The Ellis County Commissioners Court held a workshop on Friday, July 20, to discuss changes to Ellis County’s Emergency Operations Plan.
Joe Stewart, fire marshall and emergency manager, made the presentation to the court.
“The Emergency Operations Plan is required by the state of Texas to identify four basic areas, preparedness, response, recovery and mitigation,” Stewart explained. “It is important for the county to have a plan that is in compliance with the state standards, because that makes us eligible for grants, should they become available.”
The state provides templates as a starting point in developing and enacting a plan.
According to Stewart, parts of the templates reflect mandatory provisions, while others are discretionary. It is up to individual communities to tailor the discretionary portions of their plans to fit their community needs.
The law requires that the Emergency Operations Plan and the Annexes should be reviewed for any necessary changes or modifications every five years.

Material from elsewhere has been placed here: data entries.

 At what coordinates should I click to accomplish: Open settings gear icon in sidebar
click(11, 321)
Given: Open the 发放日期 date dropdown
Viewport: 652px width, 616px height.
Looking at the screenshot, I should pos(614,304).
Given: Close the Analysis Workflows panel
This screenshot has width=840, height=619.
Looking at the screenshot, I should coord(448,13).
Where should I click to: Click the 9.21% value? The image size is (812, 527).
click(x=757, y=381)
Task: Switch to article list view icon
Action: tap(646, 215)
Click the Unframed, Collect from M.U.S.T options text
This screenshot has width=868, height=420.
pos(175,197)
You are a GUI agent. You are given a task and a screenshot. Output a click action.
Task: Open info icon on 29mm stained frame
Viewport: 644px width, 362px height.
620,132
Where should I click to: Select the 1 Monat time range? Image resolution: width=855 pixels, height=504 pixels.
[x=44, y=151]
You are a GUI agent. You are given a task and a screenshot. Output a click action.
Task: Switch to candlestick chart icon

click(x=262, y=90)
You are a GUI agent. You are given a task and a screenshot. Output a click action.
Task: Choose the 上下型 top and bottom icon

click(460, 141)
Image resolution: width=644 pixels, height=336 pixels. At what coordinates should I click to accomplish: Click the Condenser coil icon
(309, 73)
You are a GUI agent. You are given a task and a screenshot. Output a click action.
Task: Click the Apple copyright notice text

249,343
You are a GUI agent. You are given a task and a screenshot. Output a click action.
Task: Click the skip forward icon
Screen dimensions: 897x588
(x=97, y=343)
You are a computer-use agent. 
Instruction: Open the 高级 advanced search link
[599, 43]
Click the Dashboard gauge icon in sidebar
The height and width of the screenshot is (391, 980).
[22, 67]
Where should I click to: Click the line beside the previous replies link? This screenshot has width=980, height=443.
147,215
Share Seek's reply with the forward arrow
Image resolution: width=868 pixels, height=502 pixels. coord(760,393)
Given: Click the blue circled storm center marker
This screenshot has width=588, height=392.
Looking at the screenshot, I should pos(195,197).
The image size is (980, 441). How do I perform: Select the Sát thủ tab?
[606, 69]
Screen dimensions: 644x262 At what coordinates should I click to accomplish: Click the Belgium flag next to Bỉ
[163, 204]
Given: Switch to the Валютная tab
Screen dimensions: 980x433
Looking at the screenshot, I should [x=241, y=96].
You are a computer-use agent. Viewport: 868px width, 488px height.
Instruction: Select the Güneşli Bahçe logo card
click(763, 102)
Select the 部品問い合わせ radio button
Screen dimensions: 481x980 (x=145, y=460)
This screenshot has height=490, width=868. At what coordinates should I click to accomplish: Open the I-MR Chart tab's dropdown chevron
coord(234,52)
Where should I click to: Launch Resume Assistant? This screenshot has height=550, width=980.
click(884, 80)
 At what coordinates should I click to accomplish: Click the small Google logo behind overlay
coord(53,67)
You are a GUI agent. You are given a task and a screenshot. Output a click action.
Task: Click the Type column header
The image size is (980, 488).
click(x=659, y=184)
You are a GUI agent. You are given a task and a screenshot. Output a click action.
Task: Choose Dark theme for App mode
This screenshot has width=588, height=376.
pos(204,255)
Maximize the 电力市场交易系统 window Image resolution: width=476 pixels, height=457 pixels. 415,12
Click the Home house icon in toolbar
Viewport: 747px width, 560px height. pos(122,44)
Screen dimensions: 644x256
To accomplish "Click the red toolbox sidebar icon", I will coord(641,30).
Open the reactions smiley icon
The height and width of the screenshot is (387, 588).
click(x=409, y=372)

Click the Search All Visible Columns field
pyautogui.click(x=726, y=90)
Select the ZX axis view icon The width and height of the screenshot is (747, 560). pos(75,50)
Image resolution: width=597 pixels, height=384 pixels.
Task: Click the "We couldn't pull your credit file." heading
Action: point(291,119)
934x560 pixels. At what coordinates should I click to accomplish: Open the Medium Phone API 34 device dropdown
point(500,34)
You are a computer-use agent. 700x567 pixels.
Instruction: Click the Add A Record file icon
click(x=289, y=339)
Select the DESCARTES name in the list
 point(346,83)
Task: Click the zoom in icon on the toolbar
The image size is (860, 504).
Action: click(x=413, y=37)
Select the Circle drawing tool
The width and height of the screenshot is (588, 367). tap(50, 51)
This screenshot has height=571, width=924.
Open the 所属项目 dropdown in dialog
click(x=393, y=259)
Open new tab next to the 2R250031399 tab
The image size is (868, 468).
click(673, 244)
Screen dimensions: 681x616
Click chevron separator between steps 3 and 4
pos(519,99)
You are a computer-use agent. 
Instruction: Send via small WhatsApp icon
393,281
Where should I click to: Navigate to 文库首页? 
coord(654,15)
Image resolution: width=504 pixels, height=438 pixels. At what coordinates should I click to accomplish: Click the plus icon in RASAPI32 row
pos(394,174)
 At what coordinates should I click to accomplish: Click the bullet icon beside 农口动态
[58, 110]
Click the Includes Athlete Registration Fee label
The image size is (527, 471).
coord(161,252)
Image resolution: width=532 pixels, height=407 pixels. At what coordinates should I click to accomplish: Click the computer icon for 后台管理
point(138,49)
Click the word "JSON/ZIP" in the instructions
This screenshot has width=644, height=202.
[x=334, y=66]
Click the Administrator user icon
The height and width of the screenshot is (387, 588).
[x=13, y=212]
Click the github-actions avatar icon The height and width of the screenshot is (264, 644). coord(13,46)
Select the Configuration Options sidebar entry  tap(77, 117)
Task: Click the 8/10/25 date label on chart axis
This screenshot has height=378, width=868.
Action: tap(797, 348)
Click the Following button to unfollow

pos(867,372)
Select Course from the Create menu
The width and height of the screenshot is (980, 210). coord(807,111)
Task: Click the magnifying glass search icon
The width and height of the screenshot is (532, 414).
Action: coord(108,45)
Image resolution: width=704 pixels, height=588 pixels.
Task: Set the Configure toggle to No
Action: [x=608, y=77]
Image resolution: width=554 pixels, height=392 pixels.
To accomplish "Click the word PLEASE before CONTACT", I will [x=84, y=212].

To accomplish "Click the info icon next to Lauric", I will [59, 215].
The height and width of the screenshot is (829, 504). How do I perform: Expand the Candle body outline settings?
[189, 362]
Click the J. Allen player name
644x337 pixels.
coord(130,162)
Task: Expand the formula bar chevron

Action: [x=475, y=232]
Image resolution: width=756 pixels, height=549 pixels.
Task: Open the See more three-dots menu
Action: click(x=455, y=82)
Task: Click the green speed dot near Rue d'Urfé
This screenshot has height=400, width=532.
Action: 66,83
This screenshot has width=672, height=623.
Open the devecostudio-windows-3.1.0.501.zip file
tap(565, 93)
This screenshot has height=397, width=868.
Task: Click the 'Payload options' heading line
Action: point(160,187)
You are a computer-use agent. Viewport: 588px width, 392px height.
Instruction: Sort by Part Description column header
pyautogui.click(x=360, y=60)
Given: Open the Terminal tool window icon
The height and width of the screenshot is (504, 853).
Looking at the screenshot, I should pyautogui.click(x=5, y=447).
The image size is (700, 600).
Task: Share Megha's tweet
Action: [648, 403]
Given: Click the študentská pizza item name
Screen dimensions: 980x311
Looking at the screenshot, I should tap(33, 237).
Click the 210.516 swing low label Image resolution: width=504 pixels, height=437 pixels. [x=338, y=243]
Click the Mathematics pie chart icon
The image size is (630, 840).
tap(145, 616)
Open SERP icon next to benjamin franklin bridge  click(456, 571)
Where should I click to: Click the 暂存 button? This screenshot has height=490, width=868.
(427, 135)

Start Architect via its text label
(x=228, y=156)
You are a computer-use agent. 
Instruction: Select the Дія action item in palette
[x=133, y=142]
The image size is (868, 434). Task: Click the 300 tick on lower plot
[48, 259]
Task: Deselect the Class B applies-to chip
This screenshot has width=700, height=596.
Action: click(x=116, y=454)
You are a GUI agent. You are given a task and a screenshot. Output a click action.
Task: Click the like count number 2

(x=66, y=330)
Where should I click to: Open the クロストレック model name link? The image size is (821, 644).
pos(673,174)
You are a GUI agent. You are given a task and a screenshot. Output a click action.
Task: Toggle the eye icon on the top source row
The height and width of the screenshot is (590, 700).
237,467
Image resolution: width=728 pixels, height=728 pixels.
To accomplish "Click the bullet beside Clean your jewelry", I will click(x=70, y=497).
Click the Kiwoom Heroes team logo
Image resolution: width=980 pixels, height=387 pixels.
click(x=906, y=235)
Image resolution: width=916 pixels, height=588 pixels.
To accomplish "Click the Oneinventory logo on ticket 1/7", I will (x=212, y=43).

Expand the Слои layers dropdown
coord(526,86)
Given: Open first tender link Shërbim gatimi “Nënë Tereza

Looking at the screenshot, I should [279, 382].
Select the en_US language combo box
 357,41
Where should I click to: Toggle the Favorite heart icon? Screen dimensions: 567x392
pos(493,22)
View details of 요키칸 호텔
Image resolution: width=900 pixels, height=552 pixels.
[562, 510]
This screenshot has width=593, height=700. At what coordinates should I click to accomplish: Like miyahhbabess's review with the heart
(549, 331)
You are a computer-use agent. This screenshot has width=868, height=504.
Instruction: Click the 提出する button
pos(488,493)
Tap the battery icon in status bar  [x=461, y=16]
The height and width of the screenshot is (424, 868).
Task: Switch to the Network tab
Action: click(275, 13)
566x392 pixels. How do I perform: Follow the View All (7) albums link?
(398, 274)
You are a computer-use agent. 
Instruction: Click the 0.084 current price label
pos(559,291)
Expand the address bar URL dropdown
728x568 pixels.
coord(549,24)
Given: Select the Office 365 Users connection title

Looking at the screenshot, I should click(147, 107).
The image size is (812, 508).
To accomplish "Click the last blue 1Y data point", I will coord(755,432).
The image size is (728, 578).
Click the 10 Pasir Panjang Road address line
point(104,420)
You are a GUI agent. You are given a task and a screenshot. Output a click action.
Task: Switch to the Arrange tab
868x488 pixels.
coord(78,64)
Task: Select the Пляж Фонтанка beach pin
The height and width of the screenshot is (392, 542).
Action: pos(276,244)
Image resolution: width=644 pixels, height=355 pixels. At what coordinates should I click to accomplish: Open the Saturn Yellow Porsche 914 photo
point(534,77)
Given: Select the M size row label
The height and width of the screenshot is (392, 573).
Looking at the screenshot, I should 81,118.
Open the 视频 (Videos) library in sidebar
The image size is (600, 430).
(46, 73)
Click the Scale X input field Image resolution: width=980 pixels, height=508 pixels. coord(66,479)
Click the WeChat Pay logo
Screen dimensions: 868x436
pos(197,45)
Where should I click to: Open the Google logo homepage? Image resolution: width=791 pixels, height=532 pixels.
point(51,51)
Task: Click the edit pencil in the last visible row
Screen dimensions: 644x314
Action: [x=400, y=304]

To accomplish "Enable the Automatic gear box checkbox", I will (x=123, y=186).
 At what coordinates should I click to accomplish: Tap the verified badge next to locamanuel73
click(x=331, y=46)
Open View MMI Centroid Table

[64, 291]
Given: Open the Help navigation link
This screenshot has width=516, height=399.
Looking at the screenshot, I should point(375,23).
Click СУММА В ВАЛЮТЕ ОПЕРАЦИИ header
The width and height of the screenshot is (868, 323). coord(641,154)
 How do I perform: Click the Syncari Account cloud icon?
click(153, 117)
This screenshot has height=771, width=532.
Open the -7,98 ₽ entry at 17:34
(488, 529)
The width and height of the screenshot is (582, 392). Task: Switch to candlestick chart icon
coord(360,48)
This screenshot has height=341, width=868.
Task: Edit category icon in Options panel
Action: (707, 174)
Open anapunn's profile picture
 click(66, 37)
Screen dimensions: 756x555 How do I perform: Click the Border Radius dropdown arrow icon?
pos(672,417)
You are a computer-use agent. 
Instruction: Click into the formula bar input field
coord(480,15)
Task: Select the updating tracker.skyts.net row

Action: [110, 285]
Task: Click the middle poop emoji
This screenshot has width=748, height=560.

Ellis County adopted the most current EOP in 2011, but recent changes in the law combined with the number of Annexes due for review at the same time prompted Stewart to initiate the review process.
In his opinion, the review dates should be staggered to allow for more focused analysis on each section. His goal is to review several Annexes this year, and continue the same process in the future. Staggering the reviews will streamline the process.
“Annex U is one of the most critical Annexes, because several other Annexes tie back into it,” explained Stewart.
Annex U is designed to provide potential plans to meet legal issues that may arise before, during or after a disaster or public safety hazard has occurred.
Burn bans and the use of fireworks is one area covered by this Annex. Stewart noted that there has been confusion concerning burn bans and whether the county can also ban fireworks.
According to the Local Government Code, the county can only ban fireworks when the Keetch-Byram Drought Index is 575 or greater. The Index has to be at that amount on June 15 before the court has any authority to ban fireworks. If the Index is less than 575, the county has no authority to ban fireworks for the Fourth of July.
“Last year, the Governor declared the state to be a disaster because of the drought,” Stewart said. “Because we were under a State Disaster Declaration, fireworks were also banned.”
Stewart contrasted the drought conditions from 2011 to 2012.
“This year, we were not under a Disaster Declaration, and the Keetch-Byram Drought Index was at only 430, well below the prescribed requirement.”
The emergency powers of the commissioners court was also discussed.
Although the state templates recommend that the county regulate flammable products, explosives, firearms and alcoholic beverages during an emergency, it is not a requirement.
“I suggest that we strike these provisions from our plan,” Stewart said. “I do not foresee any circumstance where the county commissioners or judge would need to ban or prohibit these items, especially since they are not required by the government code.”
Stewart explained that his next step was to visit with the cities and other governmental entities to seek their feedback on the plan.
His goal is to obtain approval from these entities and ensure that all involved support the plan and that it works seamlessly with their own procedures.
“The plan is a toolbox,” Stewart said. “We want to make sure that we have our tools sharpened and ready to use in the case of an emergency.”
The commissioners took time to commend Stewart for the work done to update the Emergency Operations Plan and his efforts to gain consensus from community partners.